The Warner Brothers argued it was not their fault if her films were not as good as they used to be.
Kay replied that it certainly wasn’t her fault, either.
Somewhere a doubt crept in.
Suddenly the Warner Brothers announced that Kay Francis would star in a couple or three “B” class films.
Hollywood was stunned. What at 4,000 dollars a week? Doing the kind of story usually gave to a young actress waiting to be stars and drawing perhaps less than 400 dollars a week? What the dickens? Would Kay Francis stand for that? Wouldn’t she most likely walk out on the Warner Brothers? Hollywood held its breath.
Then the miracle happened. Flame scorched dynamite but there was no explosion!
Kay Francis who through the years of her fattest Hollywood success has not earned the reputation of being one of the easiest stars to get along with, was as docile as a child.
She had never been especially temperamental but she hadn’t been too ready to see the Press; she had a trace of that Garbo habit about her. Now she was changed. She received the Press with open arms. And when she talked to the film writers she said not one single word against this new Warner idea that she should star in cheap films. When the news went round Hollywood that her first “B” class role would introduce her as a mother with a daughter almost old enough to be married, and several other children besides, people wise to the wonderful ways of filmtown gasped and said, “de-glamourising her, eh?” Kay didn’t turn a hair.
She announced that as and when her present contract is through—in September of this year—she will marry Count Erik Barnekow.
“After that,” she added, “I shall place career second to personal peace and happiness…where it belongs.”
Kay definitely has declared she will sign no new contract with Warners. It is a forgone conclusion that if she were to negotiate such a contract, she would not be offered her present salary over a long period unless Warners had plans once again to take her out of “B” class films and put her back among their avowed glamour stars.
But the fact that Kay will not again sign a long-term contract with Warners—nor probably with any other company—doesn’t mean she will carry out her threat to become “nothing but a good housewife.” She will sign up picture by picture, as when she can do so with a certain conviction that the story she is going to make will be as good for her career, as her cooking may well be for the Count. Hollywood may have its own peculiar standards by which to judge the virtues of womanhood. But Kay Francis, woman of the world, traveler, ex-political-secretary and glamour star, knows that the outside world—particularly the women of the outside world—often refuses to be bamboozled by publicity into accepting Hollywood standards.
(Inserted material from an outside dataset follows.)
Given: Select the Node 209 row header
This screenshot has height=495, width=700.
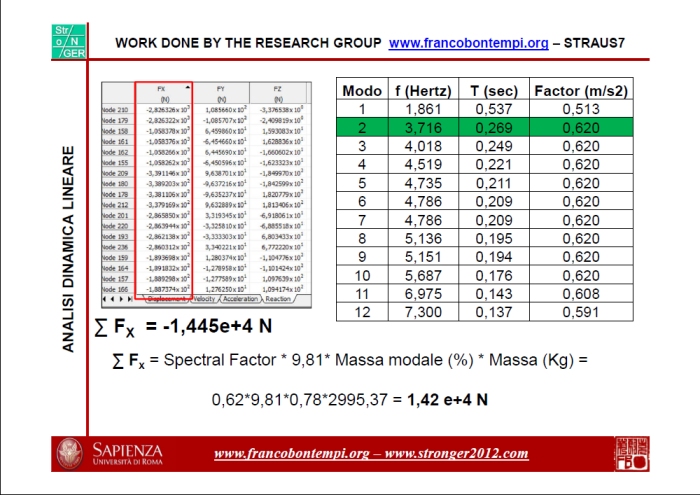Looking at the screenshot, I should (x=116, y=173).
Kay intends to show, not only that she can stand her ground and do her bit of acting just as well in a $30,000 picture as in one which costs $200,000, but that she can play a real woman—a family woman—and still keep her glamour.
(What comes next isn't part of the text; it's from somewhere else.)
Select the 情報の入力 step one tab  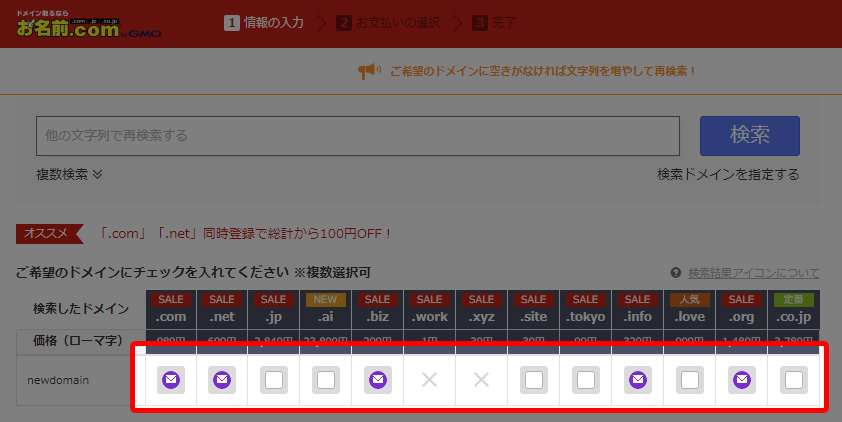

One of the cheap films Warners have cause Kay to make is titled, tawdrily, The Secrets of an Actress. Hollywood said, “That’s a nasty title.” Kay said, “If I am an actress my secret will be revealed about next October.”
What is that secret? That she will, after all, retire every from the screen?
Or that she has designed a plan whereby to regain her place among the most highly paid and highly popular “glamour” women of Hollywood?
Is she going to prove to the world once and for all, that feminine beauty, grace and charm, said to be inherent in the glamour women, can survive motherhood and even the drudgery of the kitchen? As a bride for the fourth time, will Kay Francis prove that glamour is not made of the stuff women pack away with scented orange blossoms and brides dream about as part of a past and faded glory?